● Problem to solve
Leaving the pictures aside, transcribe only and exactly the lines from the one with "The image size is (600, 375)." through the end of the entries, both included.

-- -- --

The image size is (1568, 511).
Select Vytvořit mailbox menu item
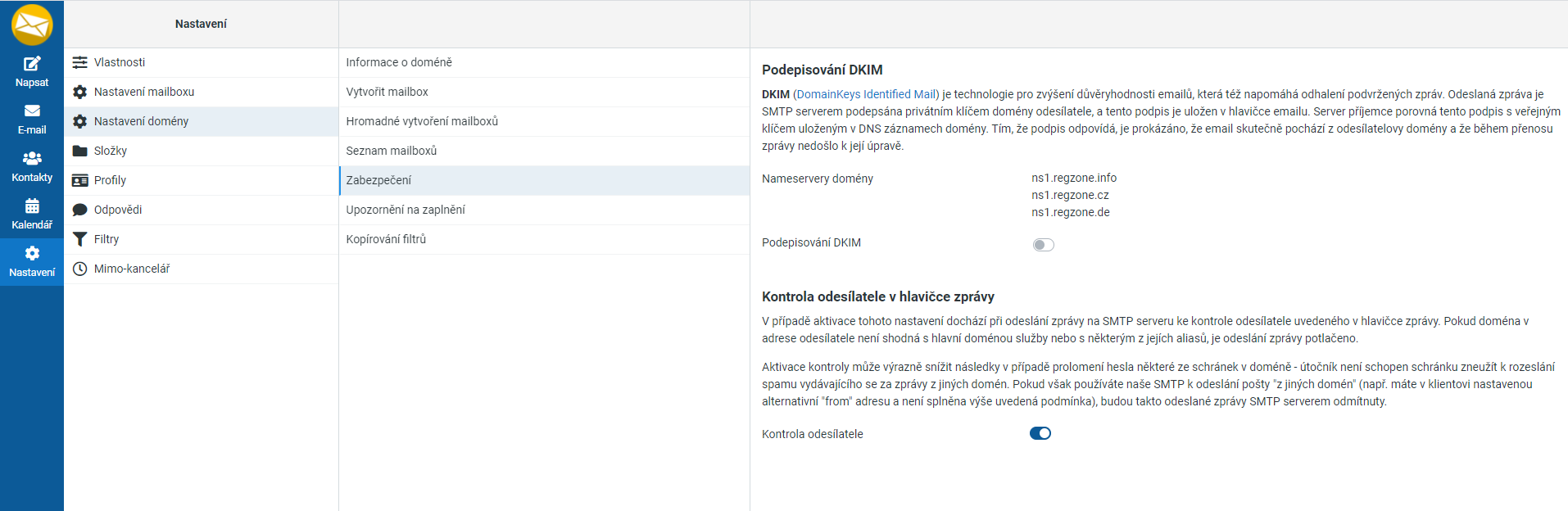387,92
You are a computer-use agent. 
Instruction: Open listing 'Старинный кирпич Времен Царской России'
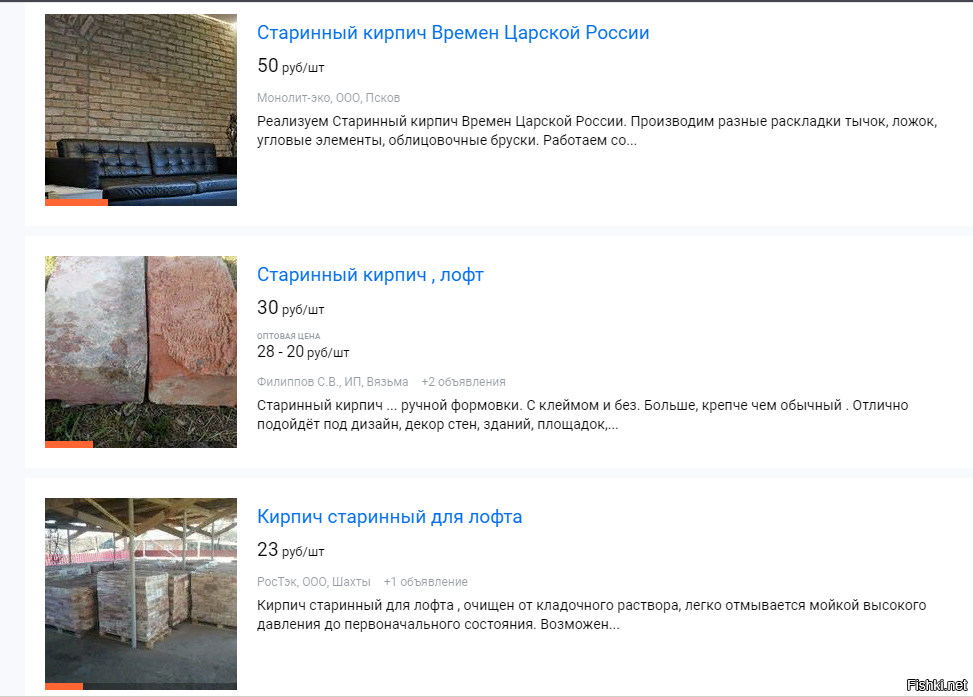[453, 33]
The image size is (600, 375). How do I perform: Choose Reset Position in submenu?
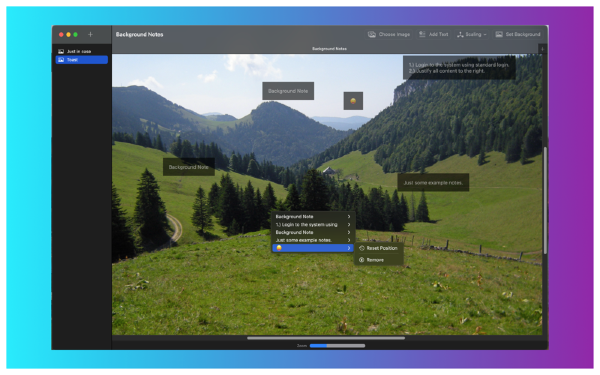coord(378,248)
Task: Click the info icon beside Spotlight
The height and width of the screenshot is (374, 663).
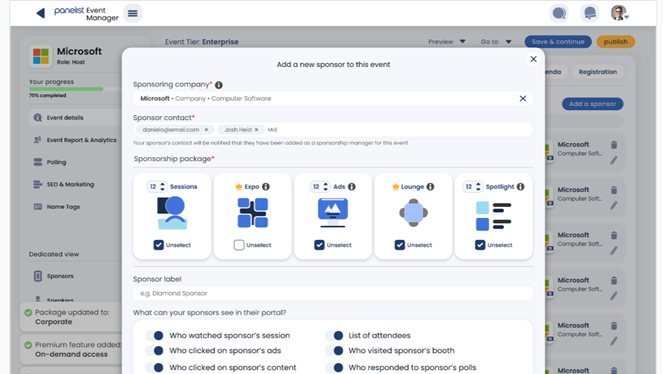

-- -- --

● Exercise result
The image size is (600, 375). How do I perform: Choose Reset Position in submenu?
coord(378,248)
Task: Click the info icon beside Spotlight
The height and width of the screenshot is (374, 663).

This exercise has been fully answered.